Our Spring-based microservice sometimes fails to connect to its eventing service for a couple of minutes. This is okay from an application point of view, as we have several retries and fallbacks in place that take care of this. Each failed connection attempt results in an ERROR log written by the class org.springframework.jms.listener.DefaultMessageListenerContainer. Is it possible to configure Spring such that this log message would be written with a lower log level, such as WARN?

CodePudding user response:

As @Jens mentioned this is not possible since the level at which a message is logged is given by the actual function call.

So, if Spring (or any other library or even your own code, really) has something like:

public void connect() {
    try(establishConnection()) {
        // ...
    } catch (Exception e) {
        log.error("Failed to establish connection");
    }

you'll notice that the logging is always done at the error level, since that is what is being invoked.

The only recourse you have in this case is to set the log level of the class to OFF if your given logging implementation supports it (the default, Logback, does). For example:

# application.yml
logging.level:
  org.springframework.jms.listener.DefaultMessageListenerContainer: OFF

However, there's really no reason to do this unless you are getting absolutely swamped by these log messages (and even then, just filter them in your Dashboard). Error logs exist for a reason.

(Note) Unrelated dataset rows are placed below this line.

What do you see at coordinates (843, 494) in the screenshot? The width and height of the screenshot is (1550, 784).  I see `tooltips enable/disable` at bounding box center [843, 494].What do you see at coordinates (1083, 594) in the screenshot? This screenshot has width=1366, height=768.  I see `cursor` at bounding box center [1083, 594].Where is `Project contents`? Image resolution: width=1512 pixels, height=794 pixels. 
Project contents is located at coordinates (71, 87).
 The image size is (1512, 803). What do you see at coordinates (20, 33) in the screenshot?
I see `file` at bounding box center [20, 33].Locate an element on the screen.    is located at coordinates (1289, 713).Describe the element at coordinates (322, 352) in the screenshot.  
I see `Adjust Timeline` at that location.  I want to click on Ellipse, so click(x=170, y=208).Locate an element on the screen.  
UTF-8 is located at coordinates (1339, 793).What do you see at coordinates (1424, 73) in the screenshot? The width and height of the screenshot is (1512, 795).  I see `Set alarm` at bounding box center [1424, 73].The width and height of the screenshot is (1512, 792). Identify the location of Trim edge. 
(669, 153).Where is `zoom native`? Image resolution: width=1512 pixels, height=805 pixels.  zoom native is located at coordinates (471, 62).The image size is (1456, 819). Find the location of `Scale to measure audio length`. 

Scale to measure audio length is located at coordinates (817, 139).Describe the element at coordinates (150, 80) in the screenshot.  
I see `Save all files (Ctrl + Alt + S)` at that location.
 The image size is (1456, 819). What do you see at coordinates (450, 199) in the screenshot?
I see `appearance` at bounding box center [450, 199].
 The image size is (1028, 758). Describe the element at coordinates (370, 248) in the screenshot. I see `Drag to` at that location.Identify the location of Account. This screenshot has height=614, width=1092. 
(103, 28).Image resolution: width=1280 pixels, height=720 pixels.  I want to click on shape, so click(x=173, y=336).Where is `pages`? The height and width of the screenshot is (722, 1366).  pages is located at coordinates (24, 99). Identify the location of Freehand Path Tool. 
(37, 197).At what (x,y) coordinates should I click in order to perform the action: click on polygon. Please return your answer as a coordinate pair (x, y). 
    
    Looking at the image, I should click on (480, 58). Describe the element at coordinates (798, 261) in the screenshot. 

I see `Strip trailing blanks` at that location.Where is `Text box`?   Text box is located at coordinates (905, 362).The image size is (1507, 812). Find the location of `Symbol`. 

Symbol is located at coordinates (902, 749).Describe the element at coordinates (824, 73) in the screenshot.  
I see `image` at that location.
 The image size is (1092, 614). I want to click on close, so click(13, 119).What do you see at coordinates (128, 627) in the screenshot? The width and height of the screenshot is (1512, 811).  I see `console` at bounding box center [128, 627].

Alternatively, I suppose you could also do some hacky trickery using AspectJ to change the level something is logged at if you really, really needed to, but I doubt this applies in this case.

Lastly, you can fork the library and link your own Jar files into your application. But I doubt this maintenance burden is worth it in this case.

CodePudding user response:

As @filpa mentioned this is not possible because the level at which a message is logged is given by the actual function call. .

So, if Spring (or any other library or even your own code, really) has something like:

public void connect() {
try(establishConnection()) {
    // ...
} catch (Exception e) {
    log.error("Failed to establish connection");
}

you'll notice that the logging is always done at the error level, since that is what is being invoked.

The only recourse you have in this case is to set the log level of the class to OFF if your given logging implementation supports it (the default, Logback, does). For example :

# application.yml

logging.level: org.springframework.jms.listener.DefaultMessageListenerContainer: OFF

However, there's really no reason to do this unless you are getting absolutely swamped by these log messages (and even then, just filter them in your Dashboard). Error logs exist for a reason.

Furthermore, you may fork the library and link your own Jar files into your application. But I doubt this maintenance burden is worth it in this case.